Op 14 juni 2022 heeft de Rechtbank Amsterdam uitspraak gedaan in een zaak betreffende de overlevering van een opgeëiste persoon op basis van een Europees Aanhoudingsbevel (EAB) dat was uitgevaardigd door het Parket van de Procureur des Konings te Limburg, afdeling Hasselt, België. De vordering tot overlevering was ingediend door de officier van justitie op 7 april 2022 en betreft een vrijheidsstraf van vijftien maanden die aan de opgeëiste persoon was opgelegd bij een vonnis van de rechtbank van eerste aanleg Limburg op 19 oktober 2021. De rechtbank heeft vastgesteld dat de identiteit van de opgeëiste persoon juist is en dat hij de Nederlandse nationaliteit heeft. Tijdens de zitting was de opgeëiste persoon bijgestaan door zijn advocaat, mr. B.A.C. van Tuinen.

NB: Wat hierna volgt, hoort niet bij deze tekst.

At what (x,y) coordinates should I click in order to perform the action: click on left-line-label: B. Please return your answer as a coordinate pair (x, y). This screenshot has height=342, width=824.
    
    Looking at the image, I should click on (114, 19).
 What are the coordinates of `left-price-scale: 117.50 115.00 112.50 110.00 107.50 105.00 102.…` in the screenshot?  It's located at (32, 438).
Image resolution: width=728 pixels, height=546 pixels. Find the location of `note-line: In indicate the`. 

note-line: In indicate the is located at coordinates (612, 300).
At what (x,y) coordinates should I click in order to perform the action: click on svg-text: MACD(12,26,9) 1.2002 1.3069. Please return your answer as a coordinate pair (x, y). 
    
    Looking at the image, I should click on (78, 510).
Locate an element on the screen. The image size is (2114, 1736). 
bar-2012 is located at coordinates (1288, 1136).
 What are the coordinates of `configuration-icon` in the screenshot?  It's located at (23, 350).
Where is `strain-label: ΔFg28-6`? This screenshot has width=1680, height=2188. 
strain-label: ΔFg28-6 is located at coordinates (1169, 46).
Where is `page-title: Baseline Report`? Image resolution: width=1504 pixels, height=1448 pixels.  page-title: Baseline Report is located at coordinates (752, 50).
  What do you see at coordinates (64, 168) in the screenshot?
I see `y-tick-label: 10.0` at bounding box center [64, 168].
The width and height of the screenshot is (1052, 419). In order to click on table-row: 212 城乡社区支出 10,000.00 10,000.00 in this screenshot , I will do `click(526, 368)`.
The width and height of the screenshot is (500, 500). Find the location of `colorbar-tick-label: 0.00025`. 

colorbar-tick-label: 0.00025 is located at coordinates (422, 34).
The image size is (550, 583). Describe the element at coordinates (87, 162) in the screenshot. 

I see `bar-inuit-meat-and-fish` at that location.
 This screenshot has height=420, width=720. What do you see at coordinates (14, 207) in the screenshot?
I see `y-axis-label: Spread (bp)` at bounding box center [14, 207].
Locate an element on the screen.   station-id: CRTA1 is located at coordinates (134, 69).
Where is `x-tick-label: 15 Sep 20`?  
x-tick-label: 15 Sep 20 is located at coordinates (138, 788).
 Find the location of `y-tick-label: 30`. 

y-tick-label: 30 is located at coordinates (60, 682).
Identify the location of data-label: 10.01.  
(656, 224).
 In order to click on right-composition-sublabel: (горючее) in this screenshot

De rechtbank heeft de weigeringsgrond van artikel 12 OLW niet van toepassing verklaard, omdat de opgeëiste persoon op de hoogte was van het proces en vertegenwoordigd was door zijn advocaat. De rechtbank heeft ook vastgesteld dat de feiten waarvoor de overlevering wordt verzocht, zijn opgenomen in bijlage 1 van de OLW, en dat de dubbele strafbaarheid niet hoeft te worden onderzocht. De rechtbank heeft de weigeringsgrond van artikel 6a OLW overwogen, maar heeft besloten om van deze grond af te zien, omdat de opgeëiste persoon al geruime tijd in België woont en het resocialisatieproces daar beter kan plaatsvinden.
De rechtbank heeft ook de detentieomstandigheden in België beoordeeld en vastgesteld dat er voldoende garanties zijn dat de opgeëiste persoon niet zal worden blootgesteld aan onmenselijke of vernederende behandeling. Gezien deze overwegingen heeft de rechtbank besloten om de overlevering toe te staan. De uitspraak is gedaan door de voorzitter en twee rechters, en er staat geen gewoon rechtsmiddel open tegen deze beslissing.